START Data under study

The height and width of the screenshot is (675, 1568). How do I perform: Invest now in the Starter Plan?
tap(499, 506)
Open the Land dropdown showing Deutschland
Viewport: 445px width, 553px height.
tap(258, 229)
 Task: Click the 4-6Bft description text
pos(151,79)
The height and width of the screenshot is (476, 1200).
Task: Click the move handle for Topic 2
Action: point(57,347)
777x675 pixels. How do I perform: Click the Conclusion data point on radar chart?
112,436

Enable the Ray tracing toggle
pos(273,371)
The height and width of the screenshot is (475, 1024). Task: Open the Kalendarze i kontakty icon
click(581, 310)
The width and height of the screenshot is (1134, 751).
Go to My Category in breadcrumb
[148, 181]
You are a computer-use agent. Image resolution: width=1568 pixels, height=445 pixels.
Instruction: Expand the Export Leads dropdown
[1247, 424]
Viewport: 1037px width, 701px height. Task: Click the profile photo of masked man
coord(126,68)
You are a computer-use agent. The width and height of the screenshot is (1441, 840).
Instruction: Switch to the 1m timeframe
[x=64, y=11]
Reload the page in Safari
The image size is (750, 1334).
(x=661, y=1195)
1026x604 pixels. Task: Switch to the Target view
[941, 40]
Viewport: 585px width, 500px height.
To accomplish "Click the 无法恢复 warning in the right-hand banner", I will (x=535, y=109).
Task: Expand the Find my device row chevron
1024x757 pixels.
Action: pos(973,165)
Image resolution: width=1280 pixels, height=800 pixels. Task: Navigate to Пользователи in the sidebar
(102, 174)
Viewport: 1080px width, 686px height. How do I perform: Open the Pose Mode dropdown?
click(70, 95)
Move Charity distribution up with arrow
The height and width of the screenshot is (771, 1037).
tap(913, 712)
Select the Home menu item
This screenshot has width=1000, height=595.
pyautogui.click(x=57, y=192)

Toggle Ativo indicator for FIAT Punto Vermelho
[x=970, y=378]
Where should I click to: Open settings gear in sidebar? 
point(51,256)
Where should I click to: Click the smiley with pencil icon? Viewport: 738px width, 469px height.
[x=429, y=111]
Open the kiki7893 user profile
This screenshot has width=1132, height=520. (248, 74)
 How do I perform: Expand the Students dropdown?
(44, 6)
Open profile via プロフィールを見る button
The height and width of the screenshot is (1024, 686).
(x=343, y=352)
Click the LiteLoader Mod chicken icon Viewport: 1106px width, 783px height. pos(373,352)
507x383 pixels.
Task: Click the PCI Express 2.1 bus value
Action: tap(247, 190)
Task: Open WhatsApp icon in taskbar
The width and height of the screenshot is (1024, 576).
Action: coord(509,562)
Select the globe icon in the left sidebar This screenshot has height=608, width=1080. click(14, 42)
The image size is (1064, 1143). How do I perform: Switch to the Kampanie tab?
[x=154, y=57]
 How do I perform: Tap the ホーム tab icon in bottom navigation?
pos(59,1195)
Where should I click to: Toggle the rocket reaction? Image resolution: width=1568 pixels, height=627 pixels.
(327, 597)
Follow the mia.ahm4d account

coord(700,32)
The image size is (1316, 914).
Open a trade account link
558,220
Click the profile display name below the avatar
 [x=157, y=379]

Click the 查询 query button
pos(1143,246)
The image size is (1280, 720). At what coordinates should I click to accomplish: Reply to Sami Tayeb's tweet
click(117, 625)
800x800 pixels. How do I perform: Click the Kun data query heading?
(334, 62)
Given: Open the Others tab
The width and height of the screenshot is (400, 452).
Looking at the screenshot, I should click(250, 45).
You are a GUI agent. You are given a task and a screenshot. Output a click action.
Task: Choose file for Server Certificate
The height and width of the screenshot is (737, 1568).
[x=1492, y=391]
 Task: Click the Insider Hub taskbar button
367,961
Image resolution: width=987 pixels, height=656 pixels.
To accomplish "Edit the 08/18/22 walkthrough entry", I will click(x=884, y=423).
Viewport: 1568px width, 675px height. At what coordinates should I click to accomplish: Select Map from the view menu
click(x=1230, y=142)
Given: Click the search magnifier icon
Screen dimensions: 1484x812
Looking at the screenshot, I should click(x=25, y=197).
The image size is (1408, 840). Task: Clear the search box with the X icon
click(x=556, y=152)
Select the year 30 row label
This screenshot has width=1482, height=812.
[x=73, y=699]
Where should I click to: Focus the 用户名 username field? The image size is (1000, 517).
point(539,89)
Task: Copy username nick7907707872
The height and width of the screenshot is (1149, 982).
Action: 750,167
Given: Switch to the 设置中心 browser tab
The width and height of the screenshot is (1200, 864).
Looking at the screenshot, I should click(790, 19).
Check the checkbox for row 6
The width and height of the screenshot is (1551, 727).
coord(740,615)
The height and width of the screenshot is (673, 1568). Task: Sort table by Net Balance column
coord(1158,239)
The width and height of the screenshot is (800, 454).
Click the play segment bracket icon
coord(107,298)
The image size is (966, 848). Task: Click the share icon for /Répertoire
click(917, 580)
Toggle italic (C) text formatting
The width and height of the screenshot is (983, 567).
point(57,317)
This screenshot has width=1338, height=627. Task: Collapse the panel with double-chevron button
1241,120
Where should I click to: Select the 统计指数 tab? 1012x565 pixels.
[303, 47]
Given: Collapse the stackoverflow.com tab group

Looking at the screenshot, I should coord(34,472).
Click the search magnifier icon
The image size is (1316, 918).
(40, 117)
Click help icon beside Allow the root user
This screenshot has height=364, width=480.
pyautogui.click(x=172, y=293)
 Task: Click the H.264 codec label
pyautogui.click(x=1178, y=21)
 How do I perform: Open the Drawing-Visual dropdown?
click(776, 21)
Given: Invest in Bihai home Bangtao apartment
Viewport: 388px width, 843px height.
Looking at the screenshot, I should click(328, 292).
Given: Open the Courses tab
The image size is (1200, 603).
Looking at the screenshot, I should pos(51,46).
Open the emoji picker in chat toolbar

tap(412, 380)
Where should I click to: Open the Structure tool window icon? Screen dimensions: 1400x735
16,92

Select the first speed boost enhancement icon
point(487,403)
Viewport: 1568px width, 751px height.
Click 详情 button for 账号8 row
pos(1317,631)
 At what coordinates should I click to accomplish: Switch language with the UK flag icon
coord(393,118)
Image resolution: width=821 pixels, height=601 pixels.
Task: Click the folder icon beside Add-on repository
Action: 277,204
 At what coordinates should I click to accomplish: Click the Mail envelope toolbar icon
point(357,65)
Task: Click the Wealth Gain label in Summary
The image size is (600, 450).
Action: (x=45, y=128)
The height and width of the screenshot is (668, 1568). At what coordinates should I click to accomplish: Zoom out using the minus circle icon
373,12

END Data under study

» Assigned task
How many lines in these entries contain the string "magnifier"? State the number and nothing more.

» Answer to the problem
2